Often times when we record we get imbalanced intonation with some parts being louder than other parts. Compression is used in such cases to make the audio balanced. The difference between the loudest and softest parts of an audio recording is known as the Dynamic Range.
When the compressor effect is used in reducing the dynamic range, the primary intent is to amplify the softer parts without worrying about amplifying the louder regions to an extent that sounds in these regions will end up being clipped.
In the image below the first audio signal A, is way louder past the threshold represented by the blue line. After compression, it is reduced. The same for C. B is low, and after compression, it becomes a bit louder.
Whenever we record an underlying factor we need to pay attention to is the average sound level of a waveform. Obscure sounds should not exist in the midst of clear sound signals. The average sound level which is how loud your sound is is known as RMS – Root Mean Square. The best vocal compressor settings will give you an ideal average sound level for your vocals.
This article will look at how to use compression and the best settings to use in editing vocals.
Import the audio into Audacity. From the image below, you can see the inconsistency within the audio by looking at the waveform. In the middle section, the level dipped and came back up towards the end.

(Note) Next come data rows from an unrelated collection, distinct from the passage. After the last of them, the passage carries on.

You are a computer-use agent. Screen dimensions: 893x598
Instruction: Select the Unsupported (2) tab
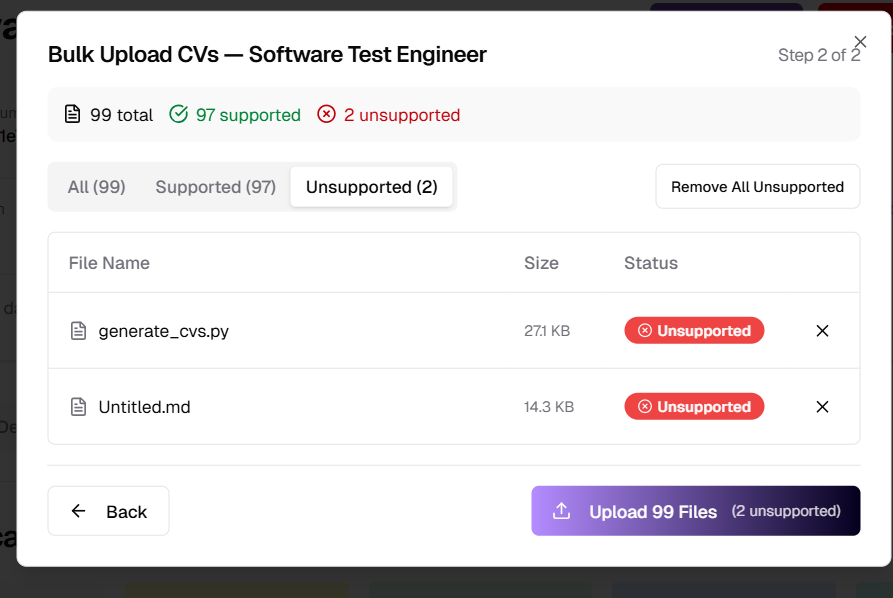click(371, 187)

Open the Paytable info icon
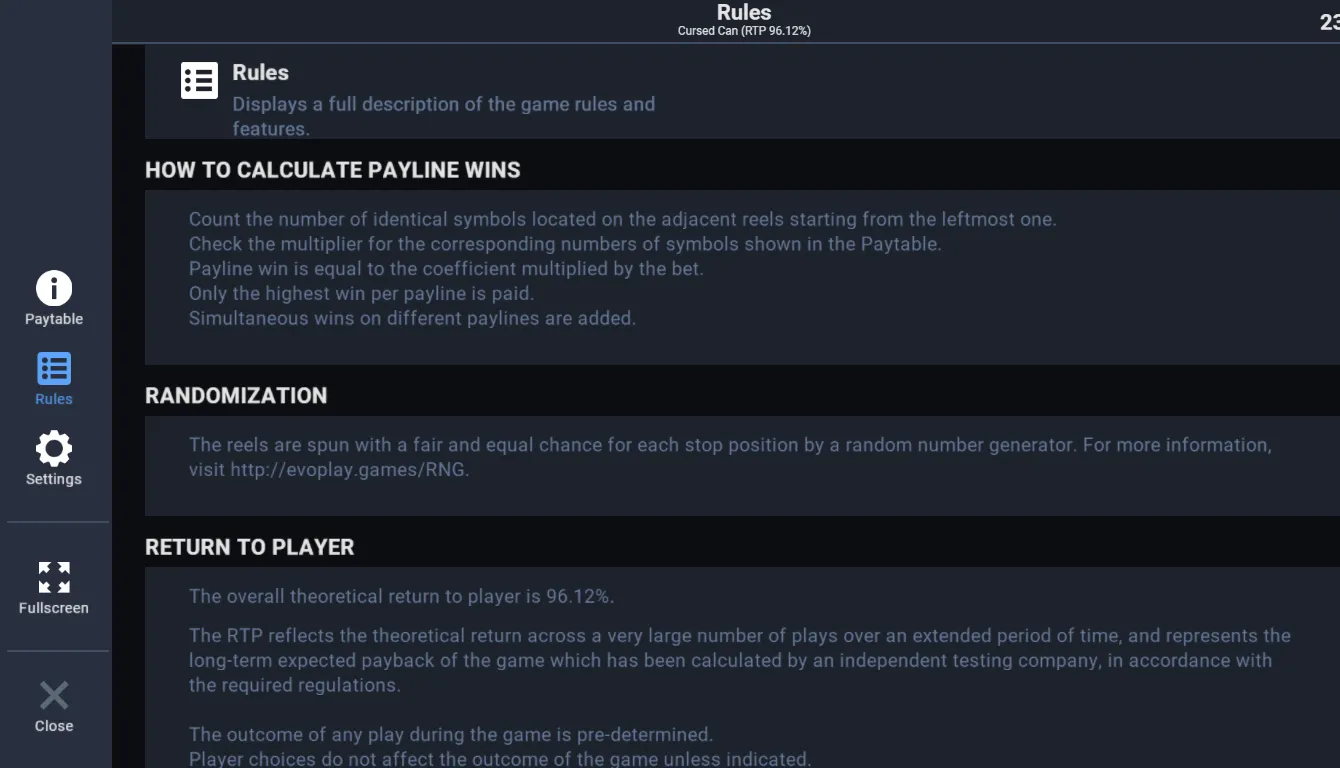54,288
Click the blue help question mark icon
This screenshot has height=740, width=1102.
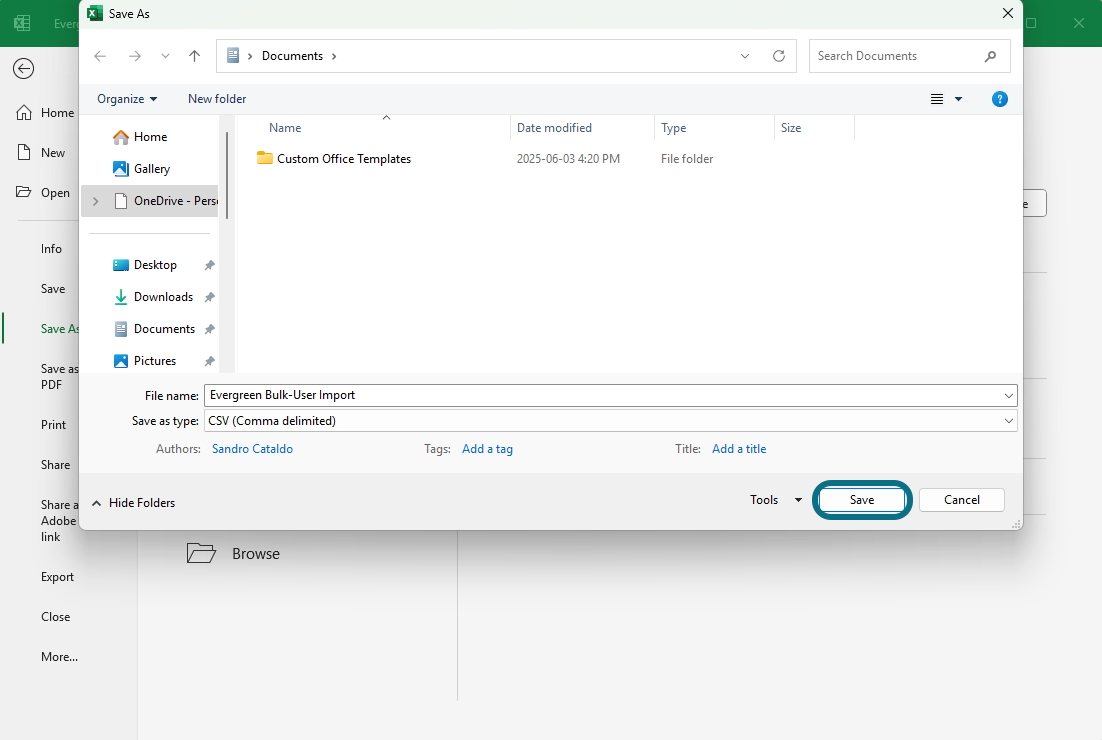999,99
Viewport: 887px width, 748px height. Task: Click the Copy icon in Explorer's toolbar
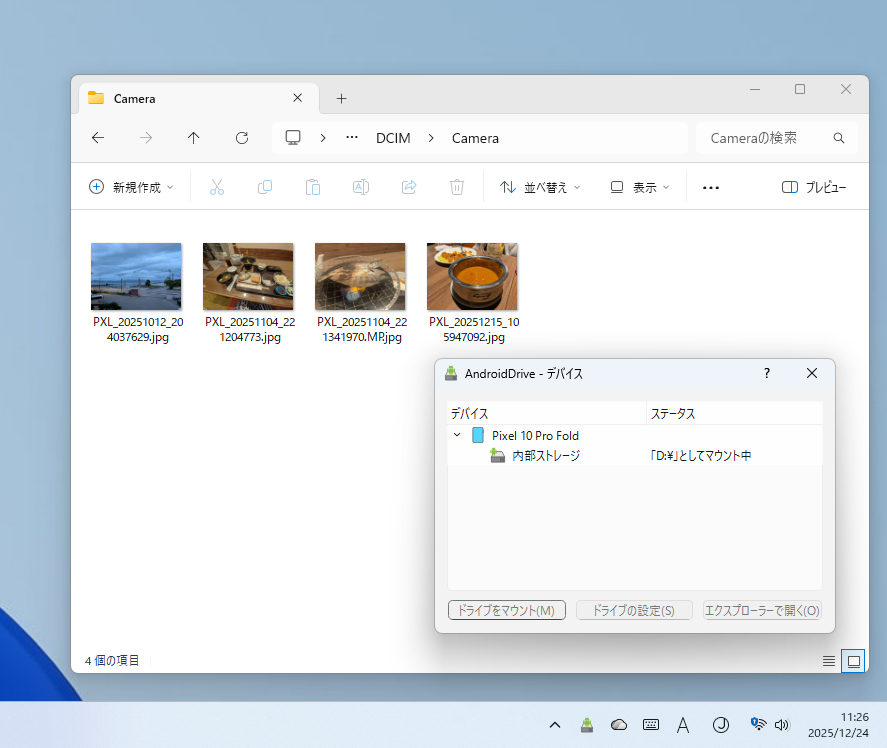[264, 187]
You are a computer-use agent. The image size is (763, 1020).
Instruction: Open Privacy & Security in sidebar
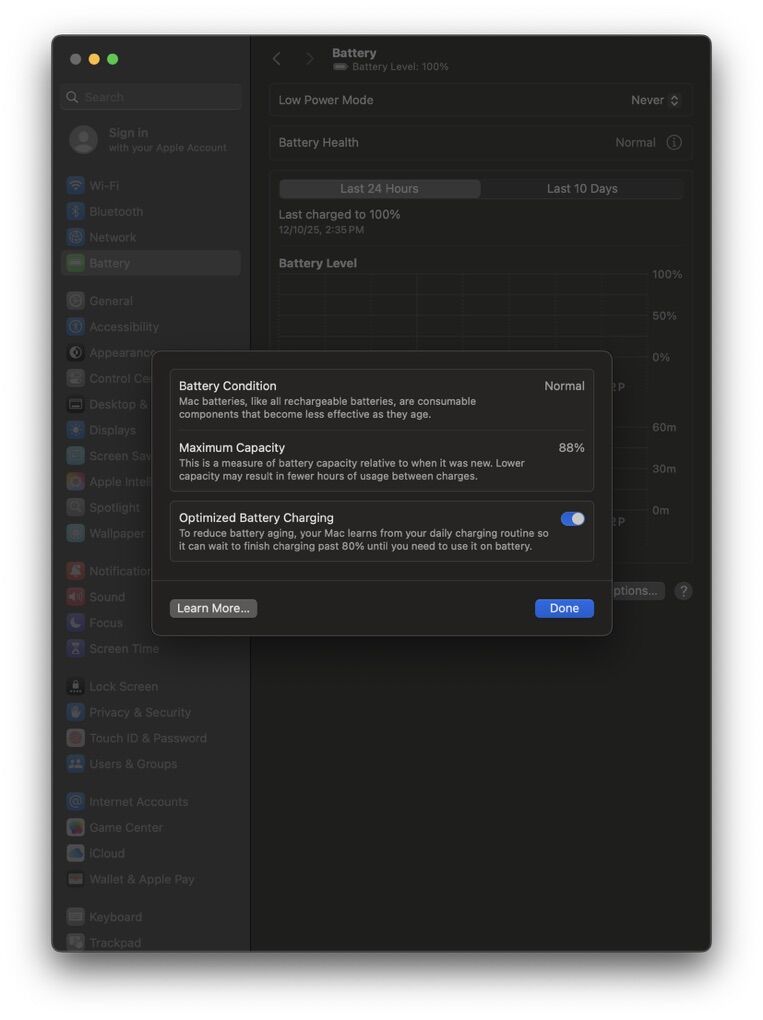click(139, 712)
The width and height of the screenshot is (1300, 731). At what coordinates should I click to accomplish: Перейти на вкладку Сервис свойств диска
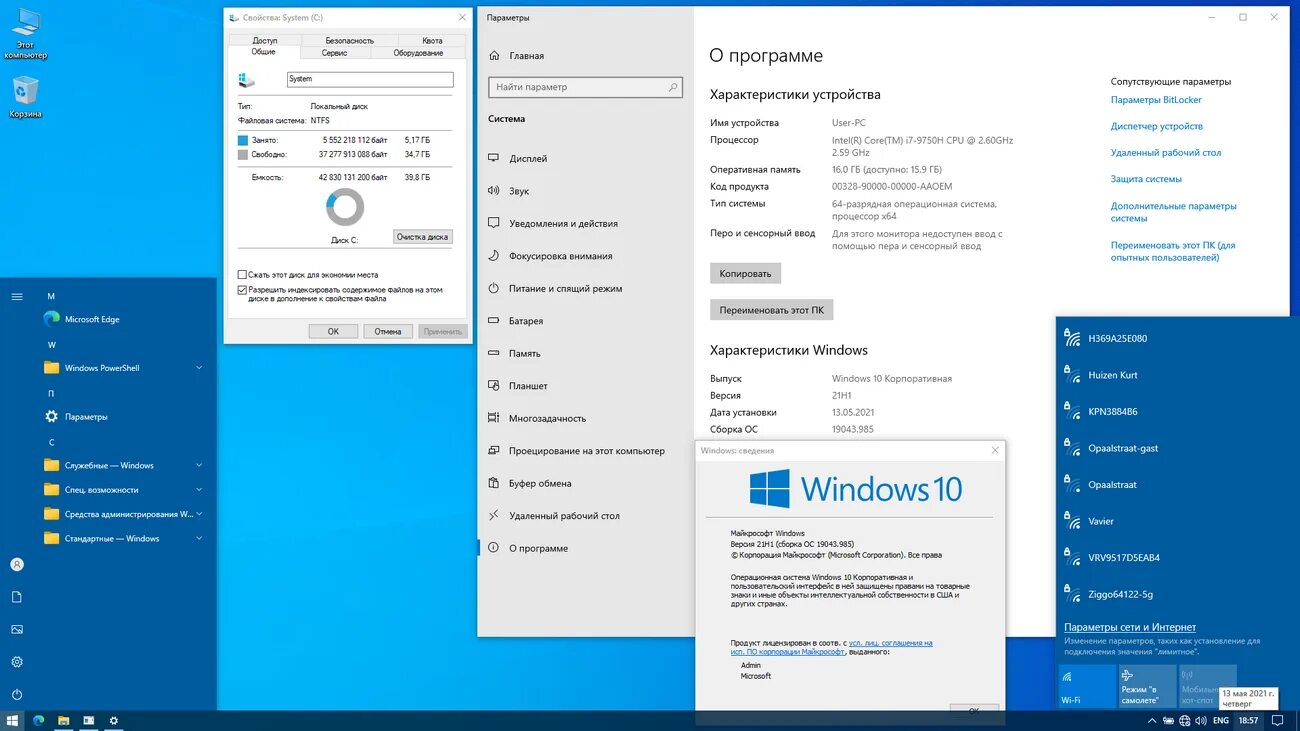[x=332, y=53]
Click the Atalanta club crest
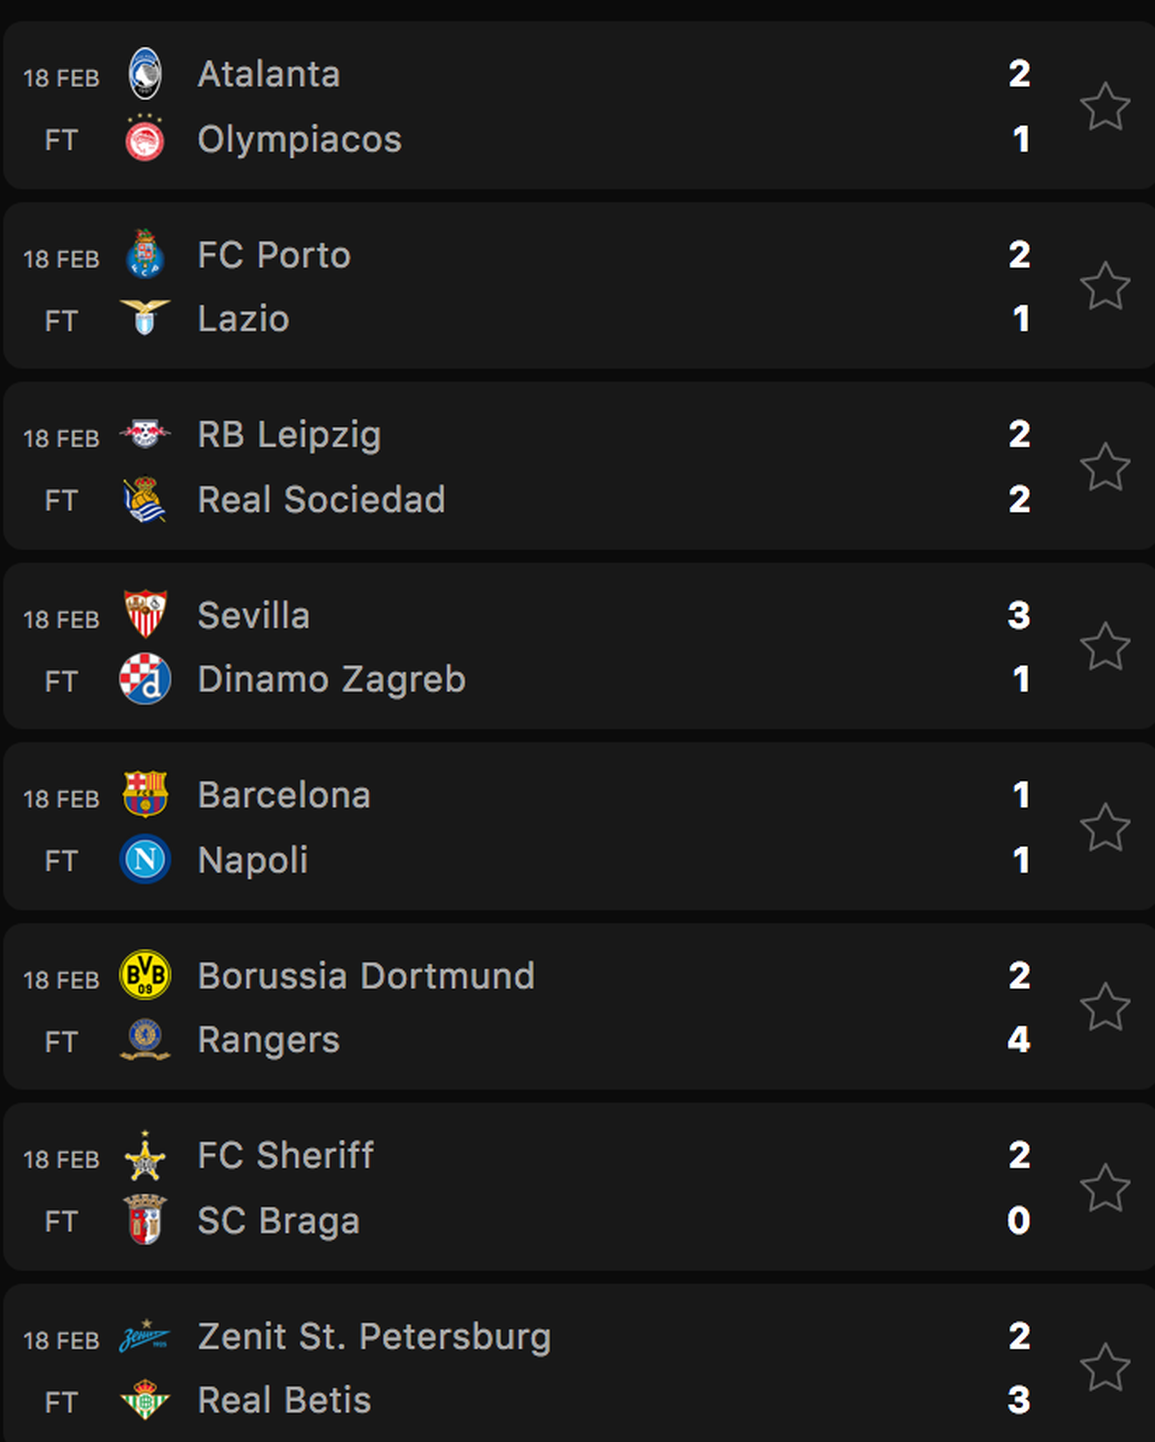This screenshot has width=1155, height=1442. pos(145,74)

Double-click on the waveform to select all of the audio. Click on the Effects option in the menu tab. From the drop-down list that pops up click on the Compressor option.
Clicking on this option will open the Compressor pop-up box in the image below.
To apply a compression change you need to tweak the sliders below the graph and press OK to apply the changes. The next section covers the best vocal compression settings for Audacity.
Before getting to the sliders, you ought to know what the graph stands for. This visual representation is there to visualize the dynamic range – The difference between the loudest and softest parts in the audio recording that you are working on. The horizontal axis is for the input level while the vertical axis is for the output level. Therefore as you make adjustments to the sliders this graph will be changing as well.
There are five sliders in the compression pop-up box that will be addressed independently. These five sliders are – Threshold, Noise Floor, Ratio, Attack Time, and Release Time.
Additionally, I will look at the two checkboxes after the sliders which are Make-up gain for 0 dB after compressing and Compress based on Peaks.
Threshold – This slider is used to input the maximum level that compression is applied. From the image above any sounds beyond -12 dB will be compressed.
Whenever I record I aim for a -18 dB which is the ideal dB level to record at. Since sound fluctuates I also do have a range for the peak and the minimum level my sounds can fall in. These are -10 dB and -24dB respectively. With this information, my recommendation would be to set this slider at -12 dB but you can have it at -15dB max. Sounds beyond this range start to distort.
Noise Floor – Noise floor is the noise that is normally present within your audio. It is usually every nuisance and unwanted sounds like the whirling fan, hums from equipment, and traffic that exists in the background. This slider is used to gate such sounds preventing them from being amplified when you amplify softer regions in your audio. Without this slider, you will end up increasing the levels of the less loud regions of the audio as well as increasing the level of the noises within the recording.
To get the ideal figure to use because noise varies from one recording to another look for a part within the recording with a pause. Play the said region and check the playback level meter.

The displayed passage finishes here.